Set of tasks –
[A] Say whether each statement agrees with the scam-classification discussion: (i) Cuddlebeam says the question mark means the player who added the entry wasn't sure. (ii) Kevan's new Pooling subtype is for situations where a resource is traded. (iii) The discussion during the DoV at The First Dynasty of Aaron is recorded. For each, answer yes or no and quote the deciding words.
[B] Write the next part of the scam-classification discussion, picking up after its last comment.

***** Excerpt *****

I think it's relevant to classify the scams as Core (non-Dynastic?) or Dynastic. Small reminder for myself or if anyone else wants to try it out. — Preceding unsigned comment added by Cuddlebeam (talkcontribs)

Question mark question

Does the question mark mean "the player who added this wasn't sure and would appreciate clarification" or "we can't be 100% sure what happened, from available game history"? --Kevan (talk) 07:29, 6 July 2019 (UTC)

The first one lol --Cuddlebeam (talk) 08:13, 6 July 2019 (UTC)

Pooling actions

Have added a new subtype of Pooling (and swapped colours to fit), for situations where no resource is traded and one or more players take actions which lead to another's victory - does that seem like a useful distinction to draw? It arose from, which seems to have been one player triggering an alien attack which handed their confederate the victory. --Kevan (talk) 10:36, 6 July 2019 (UTC)

Yeah I think that's a good one. Actions themselves can be considered a dynastic resource too though, but I guess it's a lot less abstract to just refer to the action. --Cuddlebeam (talk) 10:39, 6 July 2019 (UTC)


Does the "Read-as-Written" scam type imply a read-as-not-written type which (from the looks of the table) never happens? Would that be where a player successfully declares victory according to the spirit of the rules? Or when a scam uses an unusual wording which players are persuaded to support (or does that just become "as written", if a quorum agree that rule X means Y)? --Kevan (talk) 08:35, 8 July 2019 (UTC)

This hurts right in my rule Platonicism but you’re right. Sometimes people just agree to a scam out of apathy or whatever, which disappoints me. Oh well. We should probably call the “You thought it meant this, but it actually means this!” scams something else. --Cuddlebeam (talk) 08:53, 8 July 2019 (UTC)
I can vaguely remember a case or two where a scam didn't quite work due to some miscalculation on the part of the scammer, but players awarded the win anyway for being close enough. --Kevan (talk) 09:09, 8 July 2019 (UTC)
I guess we can replace the RAW term as just "Rule-lawyering". It would cover the cases where people are persuaded or just let it happen out of leniency/apathy/etc I believe. What do you think? --Cuddlebeam (talk) 12:03, 8 July 2019 (UTC)

Have just hit a not-really-as-written scam at The First Dynasty of Aaron - something about a player who is better at spelling being able to take an action, and the scammer arguing that they are better at spelling than an idle player, because the idle player does not exist. That seems outside the realm of "as-written", but it worked (although the discussion during the DoV is not recorded). --Kevan (talk) 09:20, 8 July 2019 (UTC)

***** Supplied material *****

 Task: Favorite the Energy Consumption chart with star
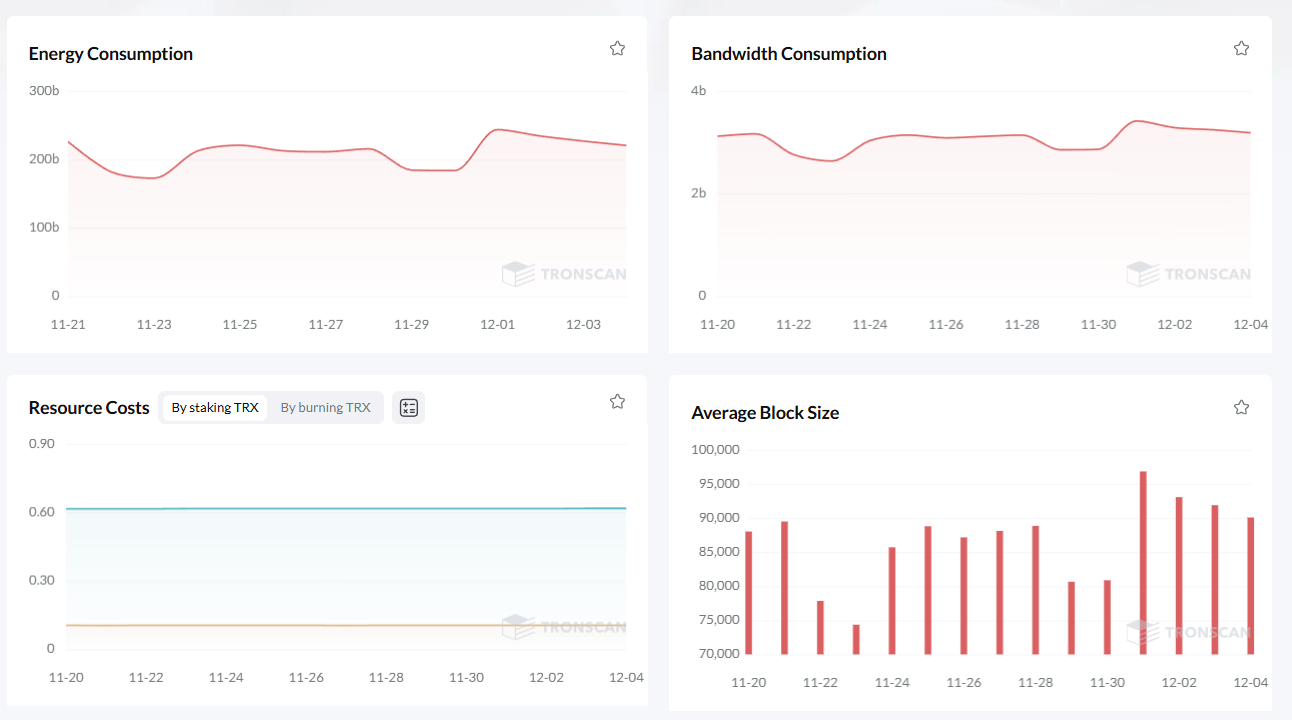[617, 48]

*****

Results of the tasks –
[A]
(i) Yes: "The first one lol"
(ii) No: "for situations where no resource is traded"
(iii) No: "although the discussion during the DoV is not recorded"

[B]
I don't get why it wouldn't be a RAW attempt. Was it a rule? Unspoken convention? --Cuddlebeam (talk) 12:03, 8 July 2019 (UTC)
I can't tell exactly, I didn't play the dynasty and it's hard to follow what happened in retrospect. But even in a hypothetical case of a rule saying "a player wins if they are better at spelling than the Emperor" and the Emperor idling, would it be read-as-written for someone to argue "the Emperor does not exist, therefore I am better at spelling than him"? It sounds like a situation where the game becomes ambiguous and somebody tries to resolve the ambiguity in a way that means they win, in the hope that a quorum will go along with it. (We probably see more of this in failed DoVs than successful ones.) --Kevan (talk) 14:38, 8 July 2019 (UTC)
Yeah I agree with that there could be situations that it seems bullshit but people just go along with it but I while I personally can have (and do have) very strong opinions on what is supposed to be real RAWing and not, I think it would be pretentious of me to start to classify which were just snake oil and which not, especially in the more ambiguous cases. I guess if they explicitly say enough stuff like “yeah Im bored, lets just pass this” then sure, though.— Preceding unsigned comment added by Cuddlebeam (talkcontribs)
I'd expect to find cases where there was a straight 50/50 ambiguity where someone DoV'd on the grounds that one interpretation would let them win. Even if 100% of voters agreed that the rule was ambiguous but that the given interpretation was the fairest one, that feels significantly different from a "rules as written" loophole victory, where it was black and white. --Kevan (talk) 15:31, 8 July 2019 (UTC)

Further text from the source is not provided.